La primera vez que vi Blade Runner (con Terminator también me pasó) me quedé fascinado por la forma en la convivía la tecnología con los escenarios apocalípticos de la película – distopía, es su nombre correcto -. En un mundo tan hecho polvo me sorprendía ver cómo aún podían sobrevivir esos cacharros tecnológicos, llenos de polvo, mugre y arañazos.
En el fondo, me gusta ser testigo de ese envejecimiento tecnológico, los desgastes, los arañazos, o los golpes son cicatrices que cuentan la historia individual del gadget, cómo se han criado contigo. Suelo conservar un buen puñado de ellos, con sus correspondientes heridas de guerra pero aún funcionando, desde Nintendos a viejos Nokias o ratones “de época” y me gusta contemplarlos y pensar en ese período en el que estuvieron funcionando conmigo.

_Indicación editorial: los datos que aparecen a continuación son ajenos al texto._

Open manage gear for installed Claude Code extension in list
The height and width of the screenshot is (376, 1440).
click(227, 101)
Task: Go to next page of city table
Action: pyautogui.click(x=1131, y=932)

Una suerte de Wabi Sabi tecnológico, como el atractivo que tiene la madera o los coches cuando envejecen.
Pero, a pesar de que los gadgets no nos duran más de dos años seguimos obsesionados con protegerlos y cuidarlos al máximo: antiarañazos, antigolpes, fundas… La culpa la tiene, sin duda, el desorbitado precio de estos aparatos, aunque hay quien prefiere arriesgarse y dejarlos tal y como vienen de fábrica, y que el propio paso del tiempo les vaya dando su propia personalidad.

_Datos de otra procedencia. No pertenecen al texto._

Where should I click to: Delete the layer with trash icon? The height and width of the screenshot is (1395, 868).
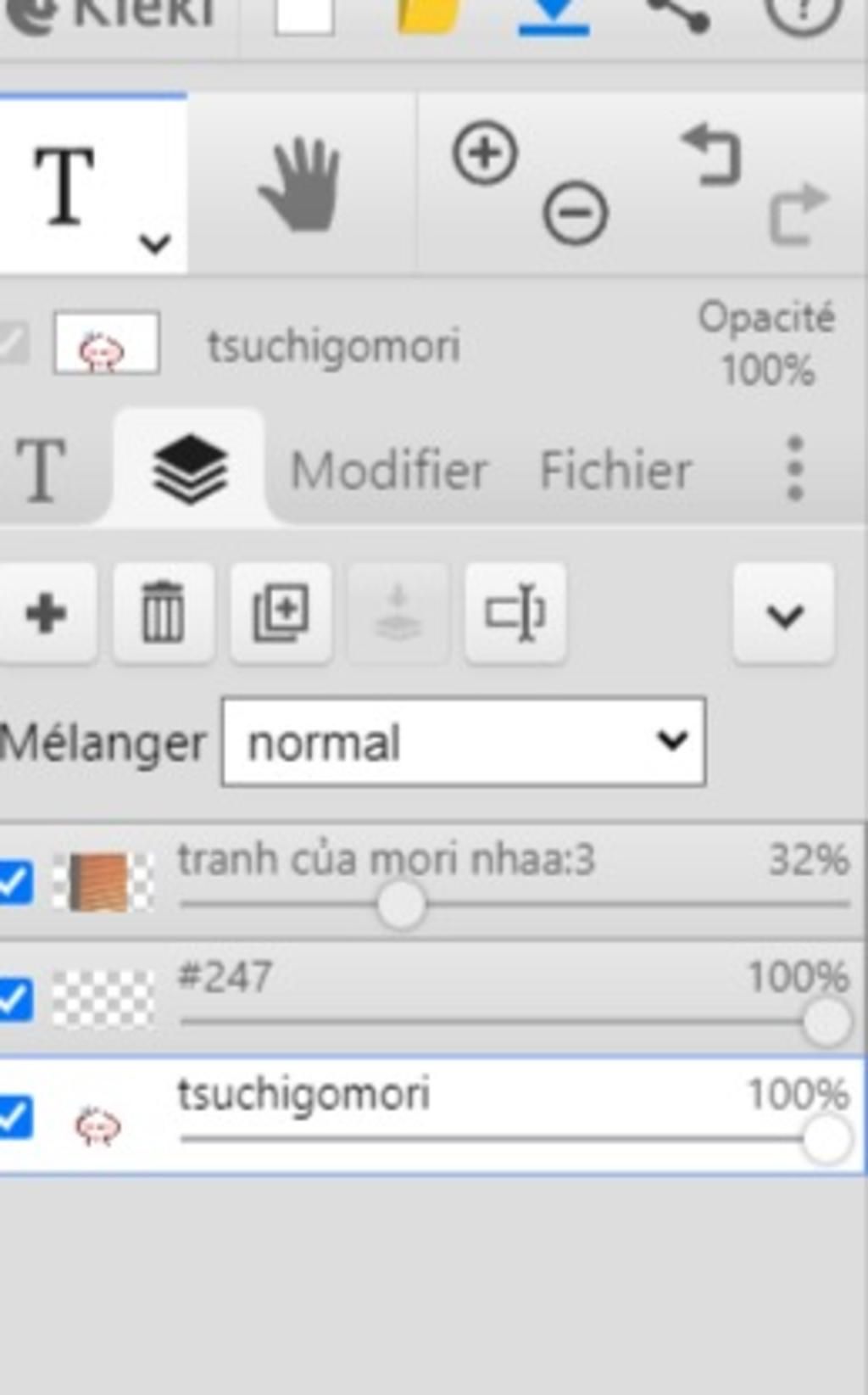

Me sorprende la reacción de la gente cuando vuelve a tocar aparatos que no tienen más de 4 ó 5 años. Los vemos como objetos del pasado y los tocamos con cierta melancolía, pensando que tienen más años de los que realmente acumulan. Nuestra memoria a medio plazo con respecto a los objetos tecnológicos es asombrosa. Aún nos asombramos cuando nos cuentan que el iPad sólo tiene 4 años de vida.